I'll certainly refrain from doing so. It seems you are upset about me doing so but there would be little to keep my attention here. Maybe that's what some would like. If you don't want me posting..just say the word.
Onpoint
If it goes lower it will be much lower, we will have they the producers screaming for ADP subsidies in the next farm bill. Just so we know, the rest of the world is grappling for the grain dollar trade too, with help from Monsato, Cat, and J.D., with your governments approval and foreign aid to grease the skids. who's your buddy?
Heck! there was more land under plow in 1910 then there is now. Lots more in 1975 then there is now.
It's NOT native prairie even if it was plowed one time.
oldandnew maybe you could tell me what ADP subsidies are? I've never heard of them. Now LDP (loan deficiency payments) I have, and they are linked to low prices. I'm just wondering if their is a subsidy I'm not aware of.
Onpoint, FUN! Thanks for the conversation.
Lets just start. You know that in 1910 that about 32% of the USA labor force was on the land, farming and directly related.
OK, Worked with mules and horses and for sure steam power. Check it out those steam powered tractors, BIG machines could turn over the sod, I mean BIG TIME.
So could the BIG HITCH. Go to Your County Archives, check out the county land status in 1910.
Get back to me.:thumbsup:
Onpoint, FUN! Thanks for the conversation.
Lets just start. You know that in 1910 that about 32% of the USA labor force was on the land, farming and directly related.
OK, Worked with mules and horses and for sure steam power. Check it out those steam powered tractors, BIG machines could turn over the sod, I mean BIG TIME.

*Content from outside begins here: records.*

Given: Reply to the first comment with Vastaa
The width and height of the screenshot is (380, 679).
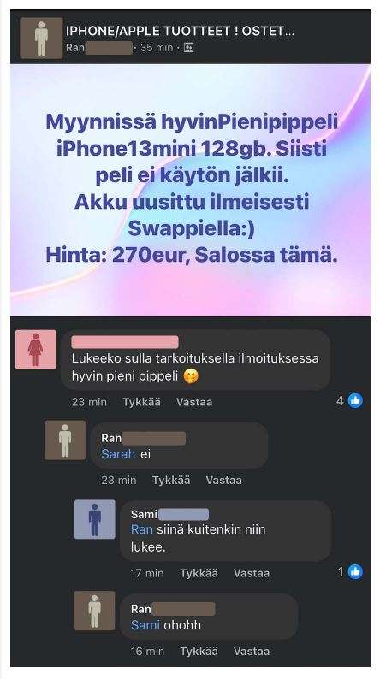Looking at the screenshot, I should click(194, 402).
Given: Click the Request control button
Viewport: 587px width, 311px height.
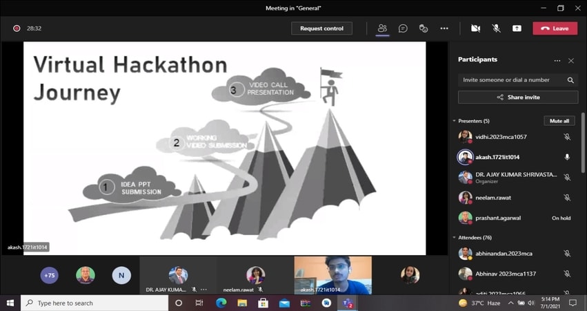Looking at the screenshot, I should click(x=321, y=28).
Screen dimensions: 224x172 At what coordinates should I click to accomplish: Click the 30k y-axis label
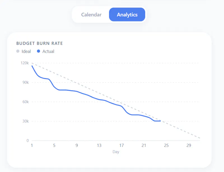[25, 121]
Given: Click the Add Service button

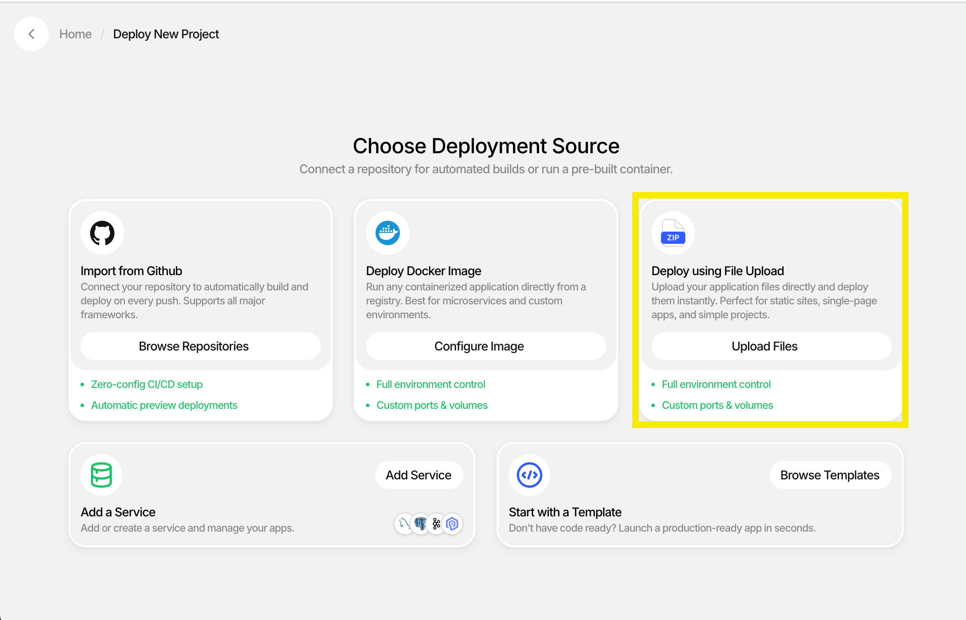Looking at the screenshot, I should tap(419, 475).
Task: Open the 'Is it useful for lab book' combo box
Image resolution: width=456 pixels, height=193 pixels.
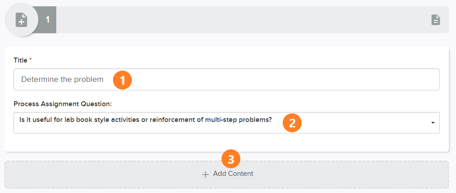Action: 226,123
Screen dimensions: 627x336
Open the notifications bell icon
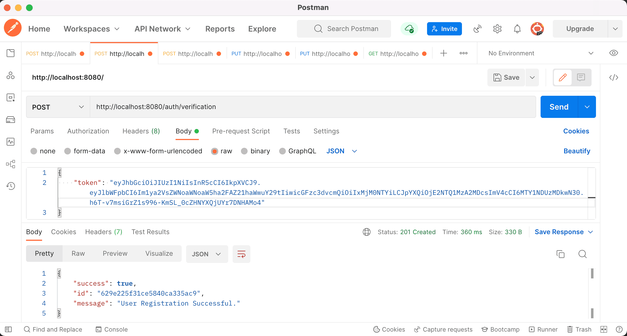tap(517, 29)
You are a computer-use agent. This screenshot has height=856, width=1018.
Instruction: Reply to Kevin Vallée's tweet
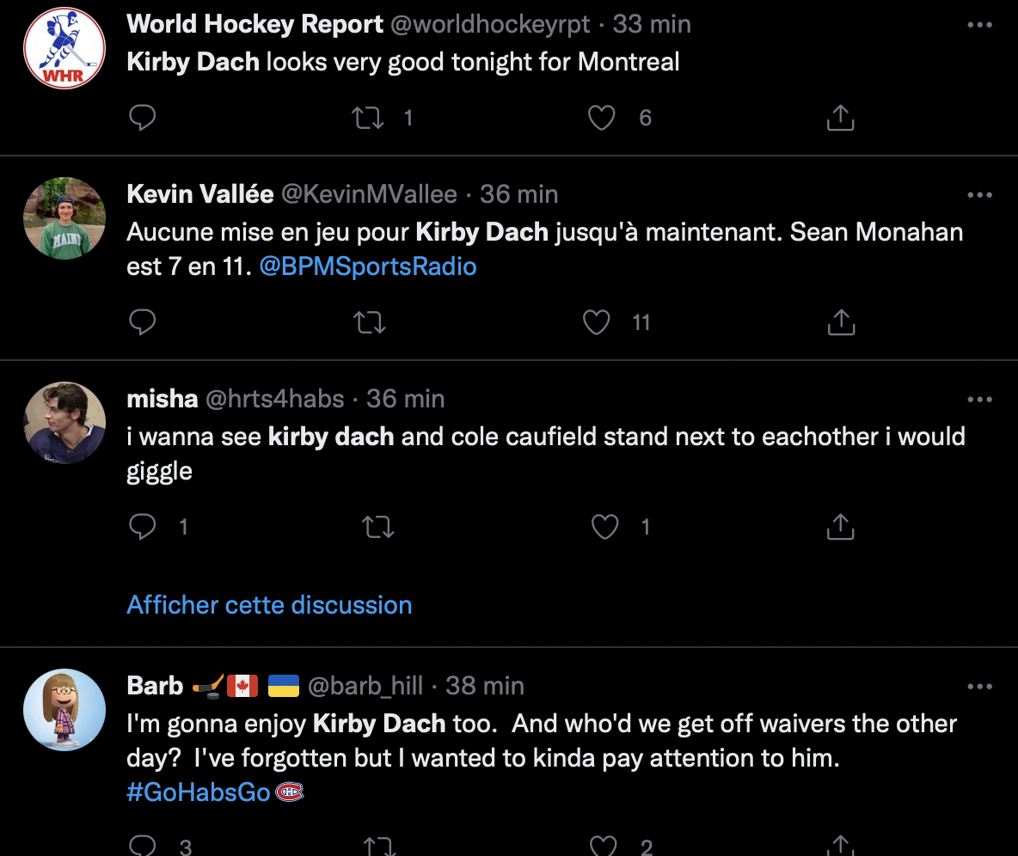[x=142, y=322]
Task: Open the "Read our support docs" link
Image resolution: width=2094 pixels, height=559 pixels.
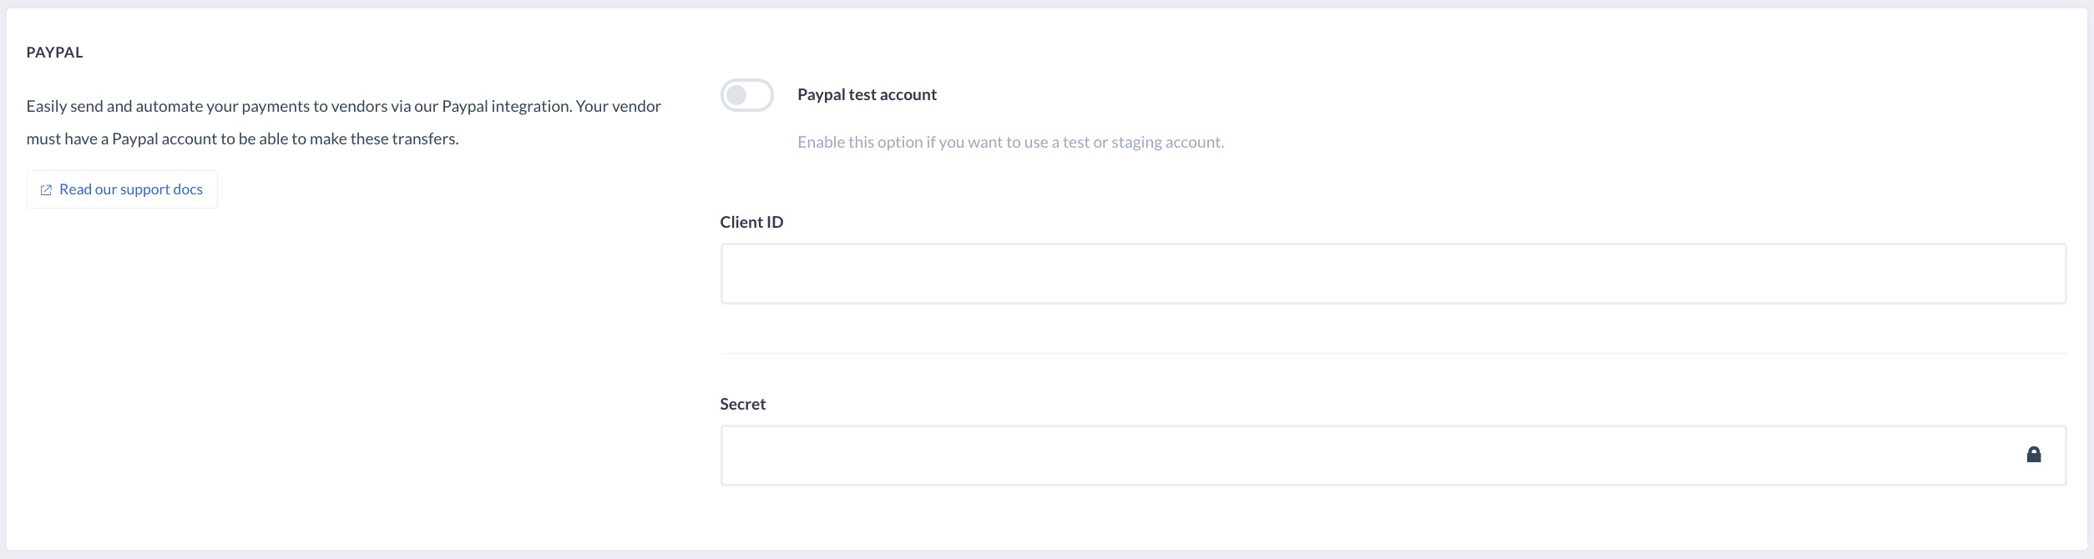Action: click(122, 189)
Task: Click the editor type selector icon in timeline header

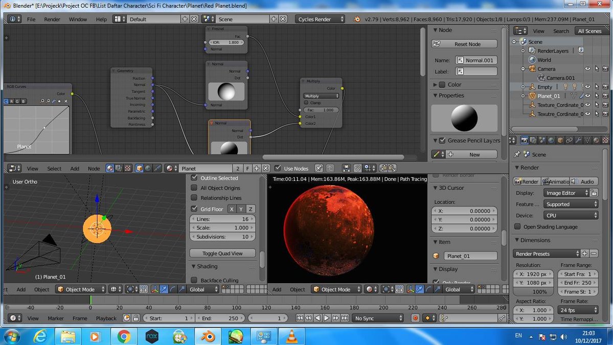Action: tap(14, 318)
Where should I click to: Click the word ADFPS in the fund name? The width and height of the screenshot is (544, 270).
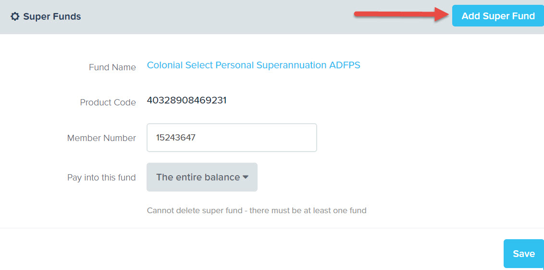(345, 65)
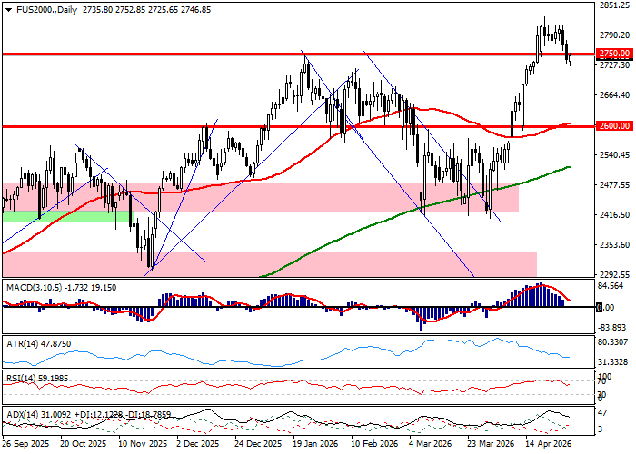The height and width of the screenshot is (454, 636).
Task: Click the 2851.20 value on price axis
Action: (615, 5)
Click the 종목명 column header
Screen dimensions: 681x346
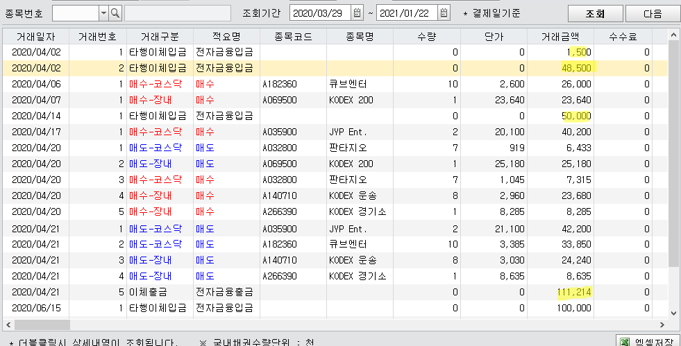(x=360, y=36)
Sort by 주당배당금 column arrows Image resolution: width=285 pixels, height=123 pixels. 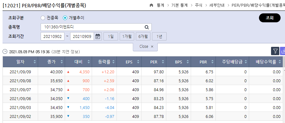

So could the BIG HITCH. Go to Your County Archives, check out the county land status in 1910.
Get back to me.:thumbsup:
O.K. I had though about this before, might as well bring it up here, since it applies. I do not dispute the tilled ground statement. But it is not that alone. We are focusing on the issue here. Back in the 1970's-1980's we had spectacular pheasants, quail, dove and rabbit hunting. We had more ground tilled, we had a sparce population of turkeys, and deer. Our Timber tracts were burned, to control ticks, get a flush of grass early in the spring, our pasture grass was mostly native,( little fescue), cattle grazed most of the time. We raised crops, but there was little herbicides, little pesticides, it was 30"-36" rows, harvested crops were left in stubble, with grass infusion, and weeds around the field, edge was 30'-60' around hedgerows, and cattle grazed that too, maybe even the hogs. Is it possible, that the higher cropping rates, without the INTENSIVE, part we see today, is beneficial to upland game? It reduces tall, mature timber, like we have now, over grown in cedar trees, reduces deer, turkey habitat. tree roosts for raptors, denning areas for land predators, It might not be the tillable acres, it might be the pesticides, herbicides, the worked ground may be not be material here. An old farmer told me years ago, that a pheasant basically needs a corn field to be satisfied. That was an old cornfield! sumac in some wasted draws, native prairie grass borders, corn stubble, lots of waste corn on the ground, no tree within 3 miles over 20' tall, summer pasture around for nesting or winter wheat, or later harvested alfalfa. A slough across the section. Maybe it's the intensity that is the issue, rather than what the ground can give, and regenerate, and do again, repeatedly? The question would be, is it as profitable, to farm with the old system, reduce imputs drastically, using cultivation, use CREP, CRP, WRP. around the edges, to help the cashflow. Can we model this and make it work? That is what I am trying. I won't get a covey of quail on 20@, but the place never has! or 300 pheasants in a section, but I think we can make a profit, have song birds, game birds worth pursuing, rabbits, prairie flowers in the spring, clear creeks, and interesting topography to gaze on all year long. That's my idea. :cheers:
Seed treated fungicides and insecticides might be a better option for example.